The returned train and test arguments are each tuples with the coordinates (in a tuple) and a data array. They are in a format that can be easily passed to the fit method of most gridders using Python’s argument expansion using the * symbol.

chain = vd.Chain(
    [
        ("reduce", vd.BlockReduce(np.mean, spacing * 111e3)),
        ("trend", vd.Trend(degree=1)),
        ("spline", vd.Spline()),
    ]
)
chain.fit(*train)

Let’s plot the gridded result to see what it looks like. We’ll mask out grid points that are too far from any given data point.

mask = vd.distance_mask(
    (data.longitude, data.latitude),
    maxdist=3 * spacing * 111e3,
    coordinates=vd.grid_coordinates(region, spacing=spacing),
    projection=projection,
)
grid = chain.grid(
    region=region,
    spacing=spacing,
    projection=projection,
    dims=["latitude", "longitude"],
    data_names=["temperature"],
).where(mask)

plt.figure(figsize=(8, 6))
ax = plt.axes(projection=ccrs.Mercator())
ax.set_title("Gridded temperature")
pc = ax.pcolormesh(
    grid.longitude,
    grid.latitude,
    grid.temperature,
    cmap="plasma",
    transform=ccrs.PlateCarree(),
)
plt.colorbar(pc).set_label("C")
ax.plot(data.longitude, data.latitude, ".k", markersize=1, transform=ccrs.PlateCarree())
vd.datasets.setup_texas_wind_map(ax)
plt.tight_layout()
plt.show()

../_images/sphx_glr_model_selection_002.png

Scoring¶

Gridders in Verde implement the score method that calculates the R² coefficient of determination for a given comparison dataset (test in our case). The R² score is at most 1, meaning a perfect prediction, but has no lower bound.

score = chain.score(*test)
print("R² score:", score)

Out:

R² score: 0.8455402431159149

That’s a good score meaning that our gridder is able to accurately predict data that wasn’t used in the gridding algorithm.

Tuning¶

Spline has many parameters that can be set to modify the final result. Mainly the damping regularization parameter and the mindist “fudge factor” which smooths the solution. Would changing the default values give us a better score? What if we used a 2nd degree trend instead?

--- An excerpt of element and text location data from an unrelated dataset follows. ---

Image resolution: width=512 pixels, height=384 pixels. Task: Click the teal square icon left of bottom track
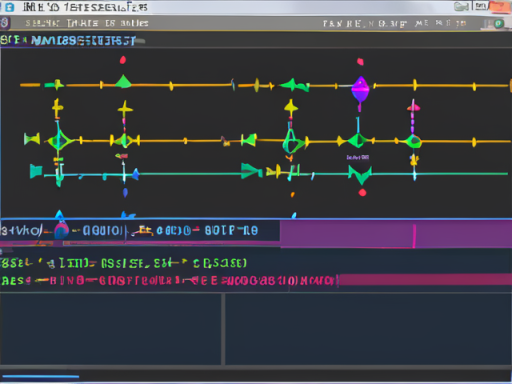click(x=36, y=171)
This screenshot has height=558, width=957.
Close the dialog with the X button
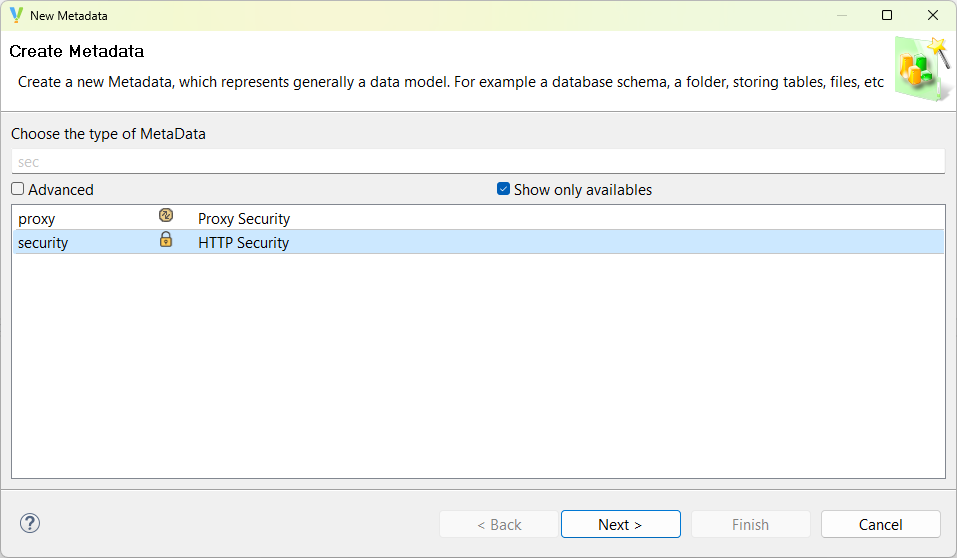coord(933,16)
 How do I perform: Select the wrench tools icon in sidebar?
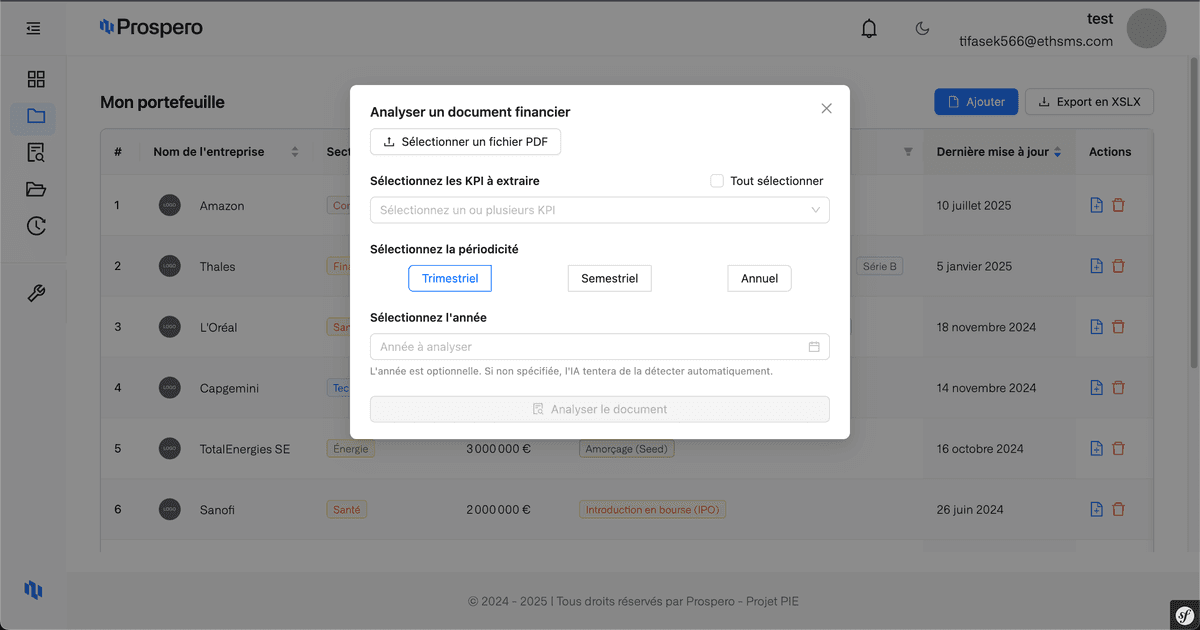(36, 293)
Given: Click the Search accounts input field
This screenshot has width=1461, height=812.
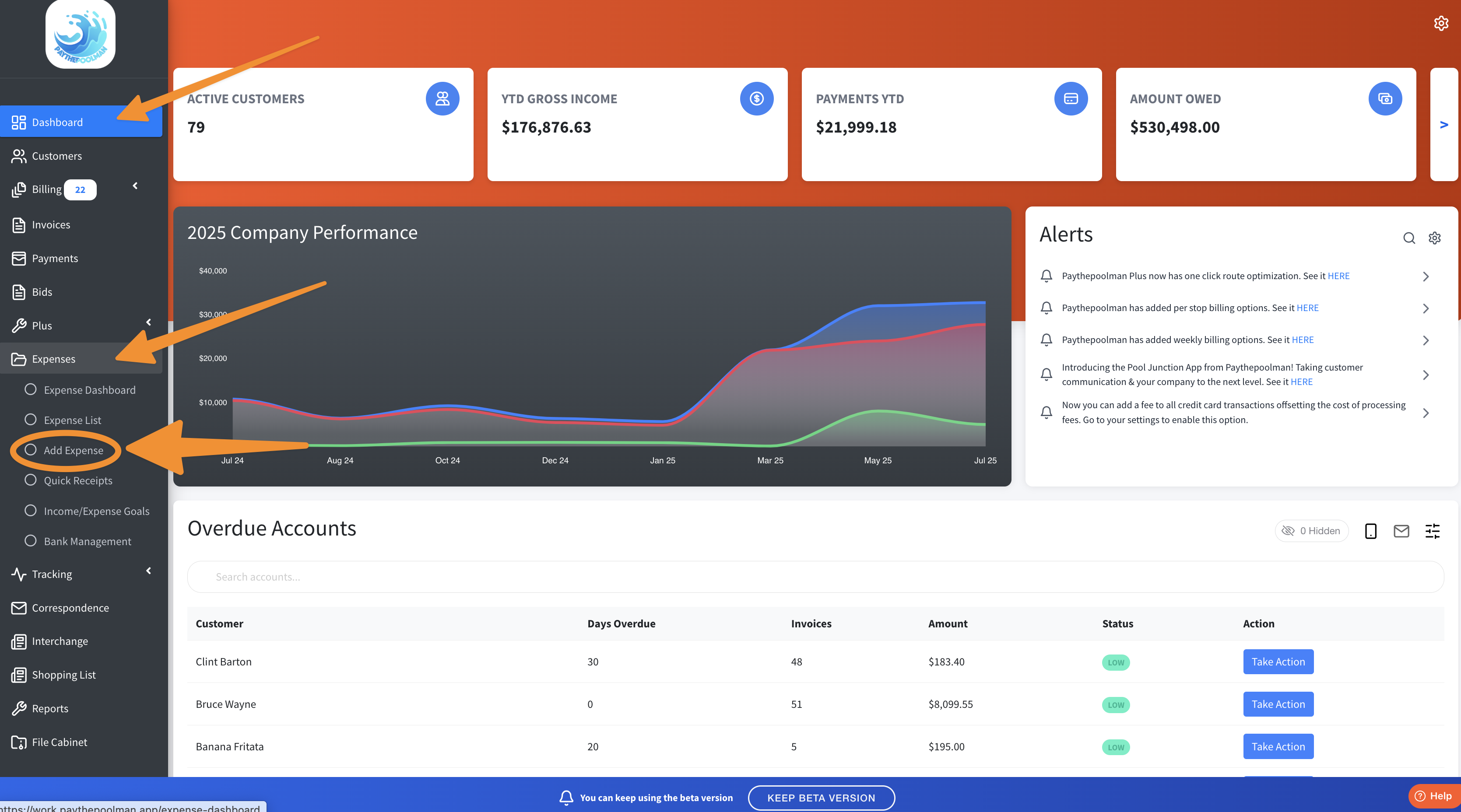Looking at the screenshot, I should coord(815,577).
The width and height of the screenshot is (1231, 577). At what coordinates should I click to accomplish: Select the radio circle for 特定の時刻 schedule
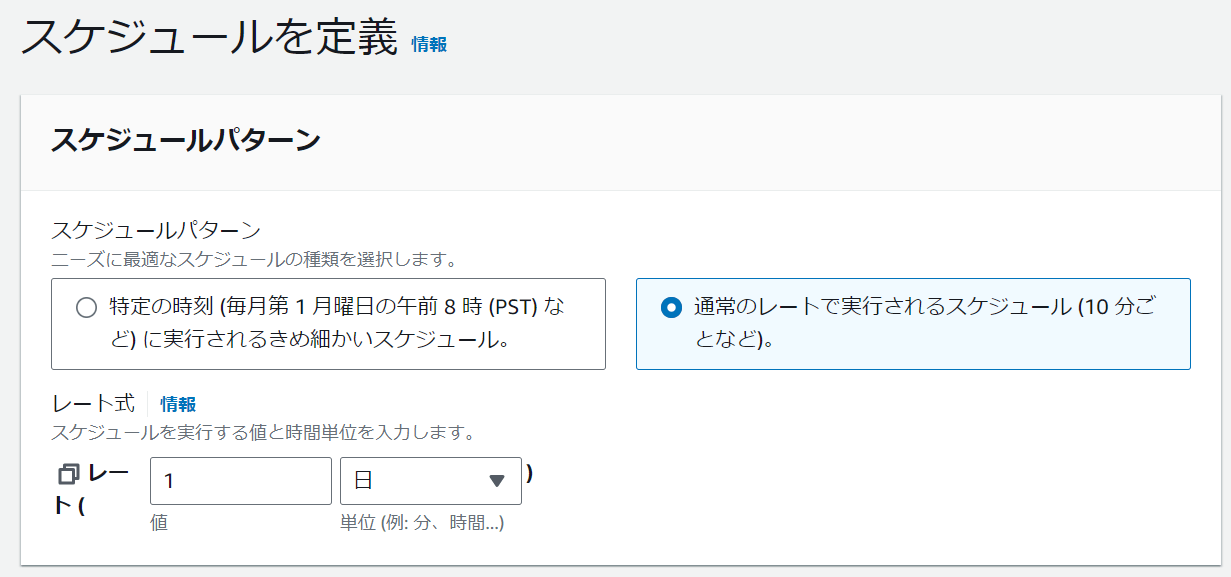87,308
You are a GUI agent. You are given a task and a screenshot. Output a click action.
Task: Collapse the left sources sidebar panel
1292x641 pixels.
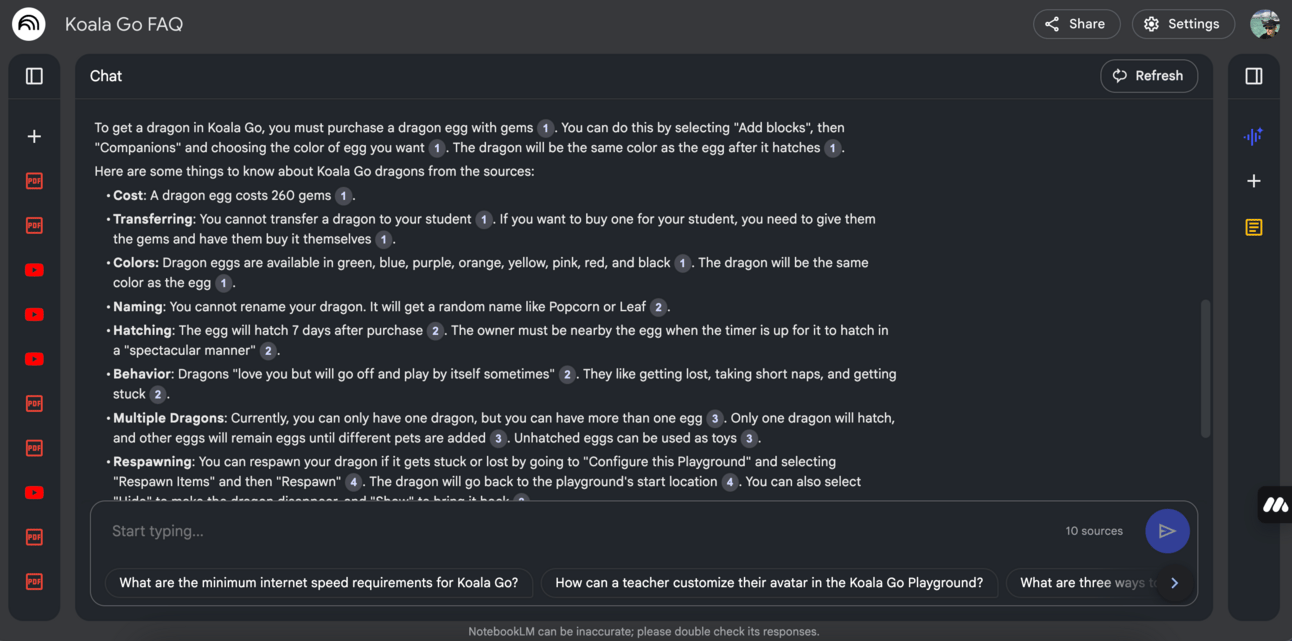(x=34, y=76)
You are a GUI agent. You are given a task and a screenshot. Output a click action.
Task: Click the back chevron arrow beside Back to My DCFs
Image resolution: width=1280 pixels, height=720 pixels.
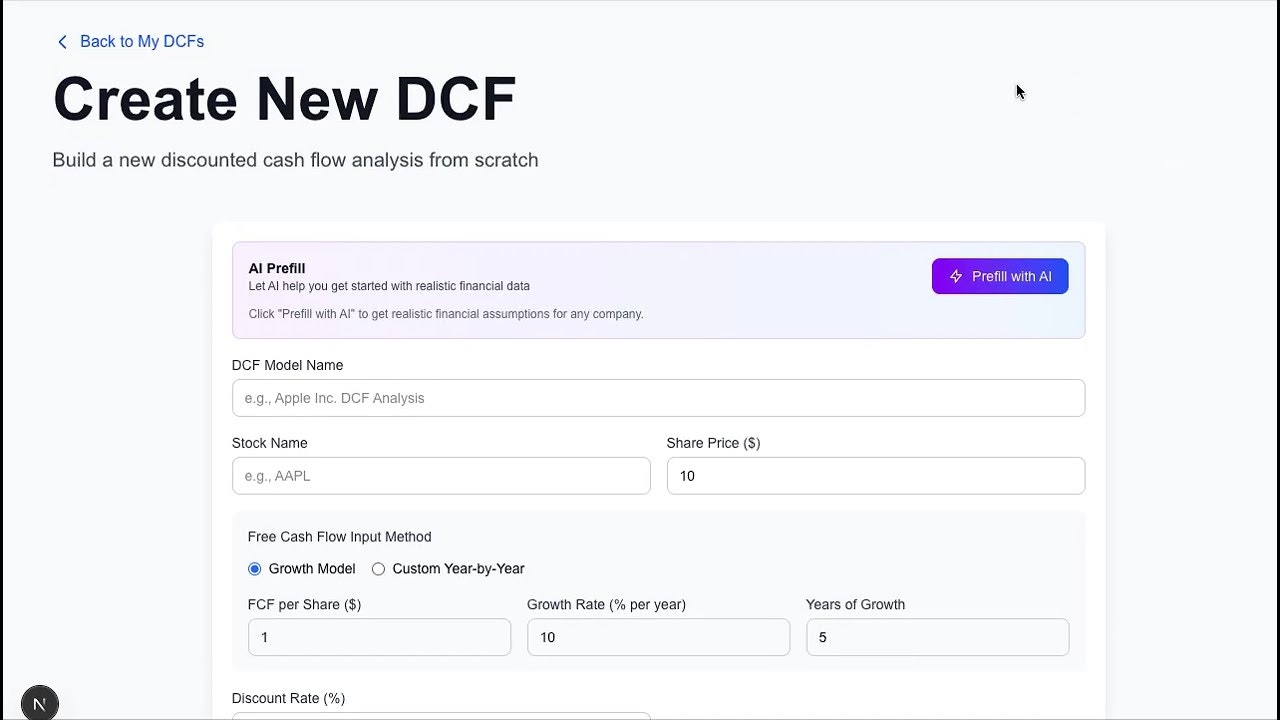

We can answer these questions by changing the values in our chain and re-evaluating the model score. Let’s test the following combinations of parameters:

dampings = [None, 1e-8, 1e-6]
mindists = [10e3, 100e3, 1000e3]
degrees = [1, 2, 3, 4]

# Use itertools to create a list with all combinations of parameters to test
parameter_sets = list(itertools.product(dampings, mindists, degrees))
print("Number of combinations:", len(parameter_sets))
print("Combinations:", parameter_sets)

Out:

Number of combinations: 36
Combinations: [(None, 10000.0, 1), (None, 10000.0, 2), (None, 10000.0, 3), (None, 10000.0, 4), (None, 100000.0, 1), (None, 100000.0, 2), (None, 100000.0, 3), (None, 100000.0, 4), (None, 1000000.0, 1), (None, 1000000.0, 2), (None, 1000000.0, 3), (None, 1000000.0, 4), (1e-08, 10000.0, 1), (1e-08, 10000.0, 2), (1e-08, 10000.0, 3), (1e-08, 10000.0, 4), (1e-08, 100000.0, 1), (1e-08, 100000.0, 2), (1e-08, 100000.0, 3), (1e-08, 100000.0, 4), (1e-08, 1000000.0, 1), (1e-08, 1000000.0, 2), (1e-08, 1000000.0, 3), (1e-08, 1000000.0, 4), (1e-06, 10000.0, 1), (1e-06, 10000.0, 2), (1e-06, 10000.0, 3), (1e-06, 10000.0, 4), (1e-06, 100000.0, 1), (1e-06, 100000.0, 2), (1e-06, 100000.0, 3), (1e-06, 100000.0, 4), (1e-06, 1000000.0, 1), (1e-06, 1000000.0, 2), (1e-06, 1000000.0, 3), (1e-06, 1000000.0, 4)]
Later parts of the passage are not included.